* INSTRUCTIONS TO FOLLOW: Rewrite the lines below with "At what coordinates should I click to accomplish" replaced by "Which point should I tap to carry out" wherever it occurs, changing nothing else. Omit the pictures from your version.

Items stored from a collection
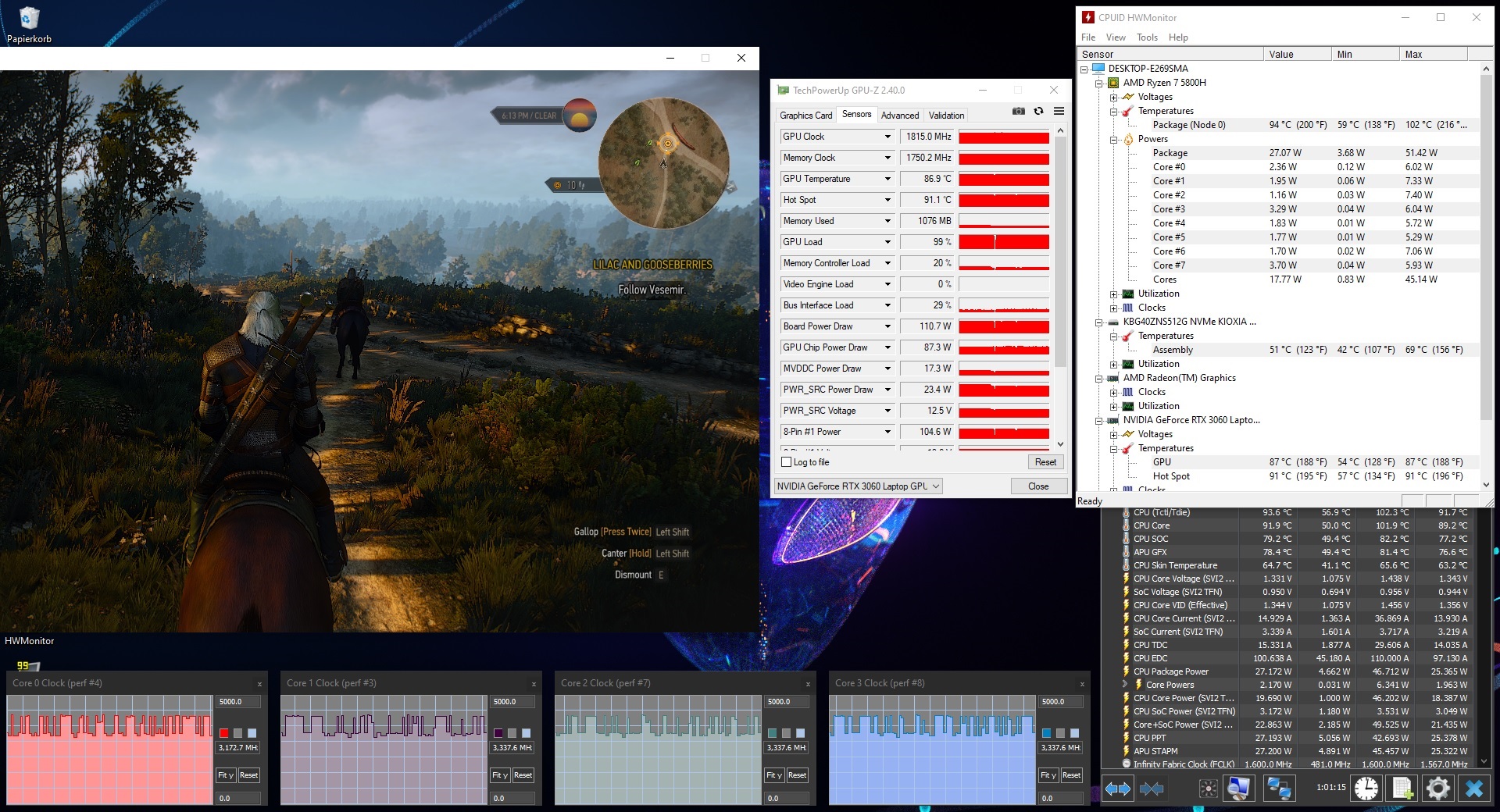This screenshot has width=1500, height=812.
Task: Switch to the Graphics Card tab
Action: tap(805, 116)
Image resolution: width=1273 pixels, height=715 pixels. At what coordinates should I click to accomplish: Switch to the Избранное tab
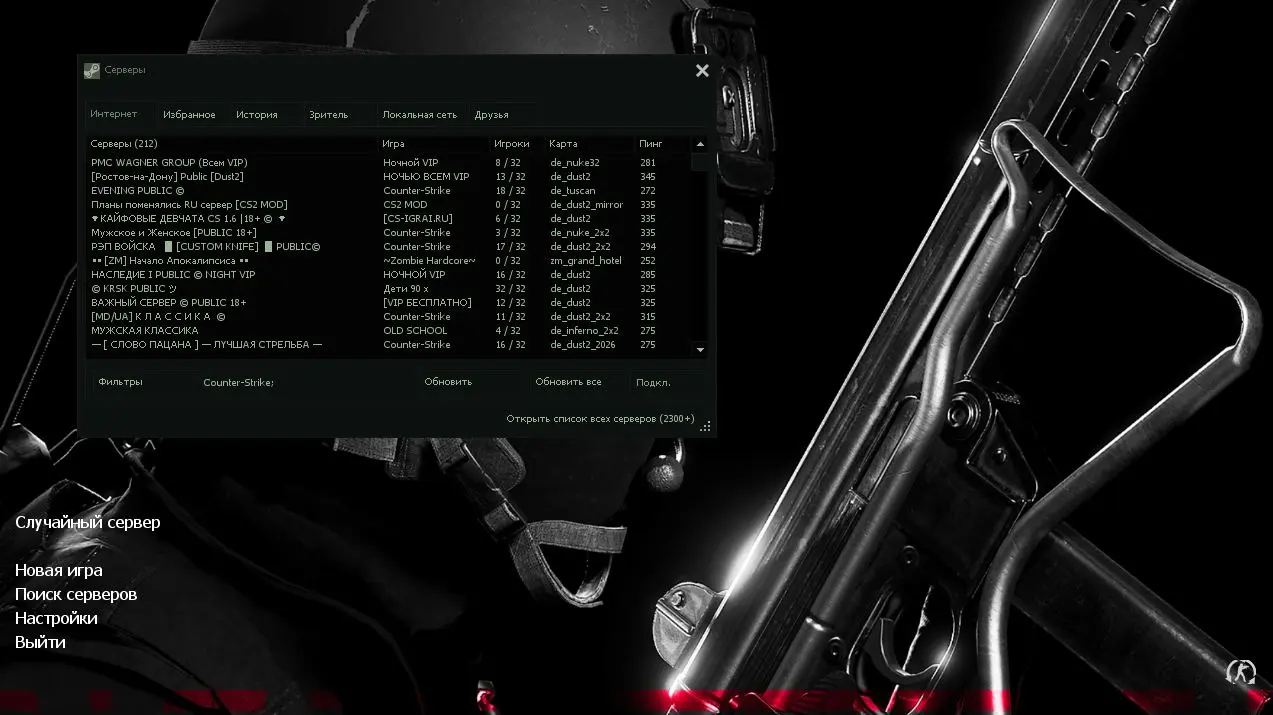(x=189, y=115)
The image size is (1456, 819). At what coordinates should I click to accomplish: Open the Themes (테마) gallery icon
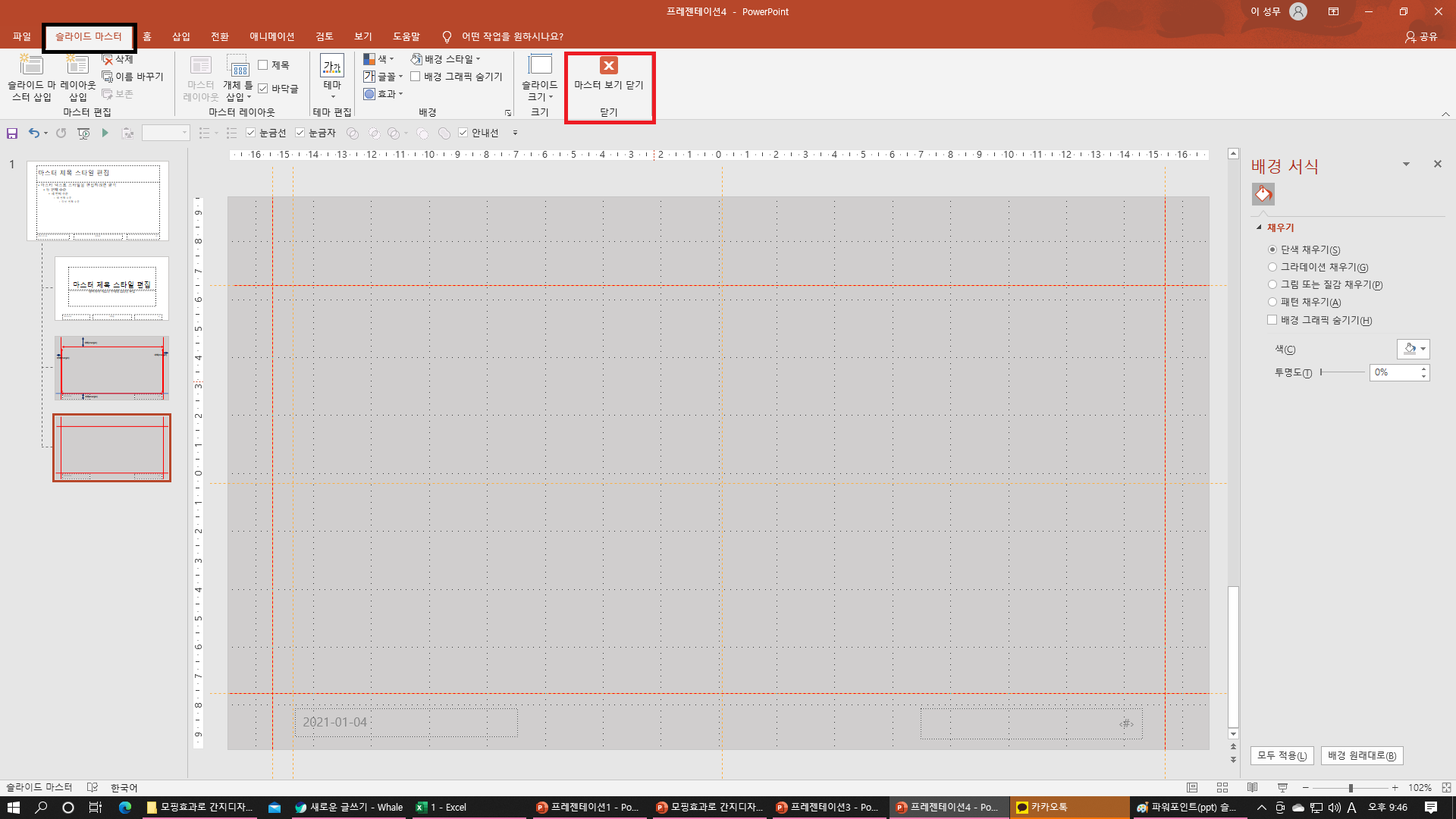pyautogui.click(x=332, y=66)
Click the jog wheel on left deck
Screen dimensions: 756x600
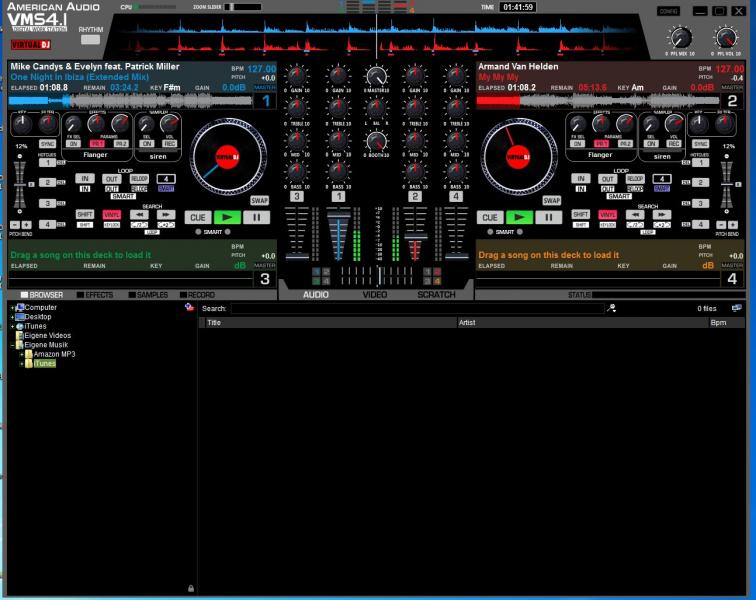point(227,157)
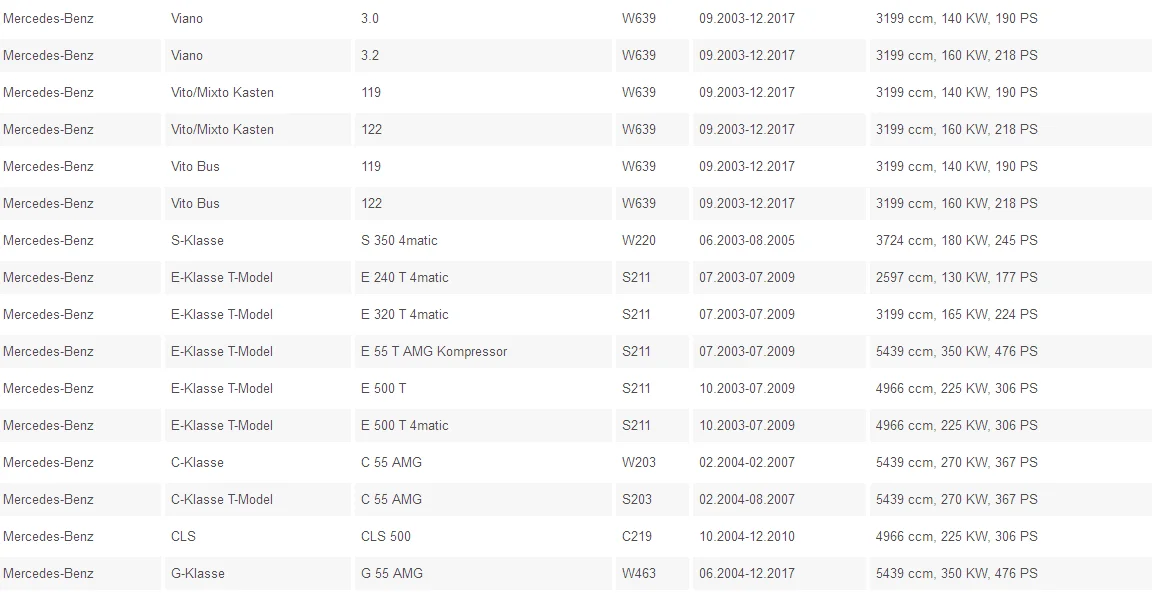
Task: Click the E 320 T 4matic variant
Action: tap(404, 315)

* RESPONSE FOR THIS EXERCISE:
This screenshot has width=1500, height=812.
Task: Switch to the Graphics Card tab
Action: tap(805, 116)
Image resolution: width=1273 pixels, height=715 pixels. Which point should I tap to carry out: Switch to the Избранное tab
(x=189, y=115)
The image size is (1456, 819). Which point should I tap to carry out: Open the Themes (테마) gallery icon
pyautogui.click(x=332, y=66)
Click the jog wheel on left deck
Screen dimensions: 756x600
point(227,157)
Task: Click the E 320 T 4matic variant
Action: tap(404, 315)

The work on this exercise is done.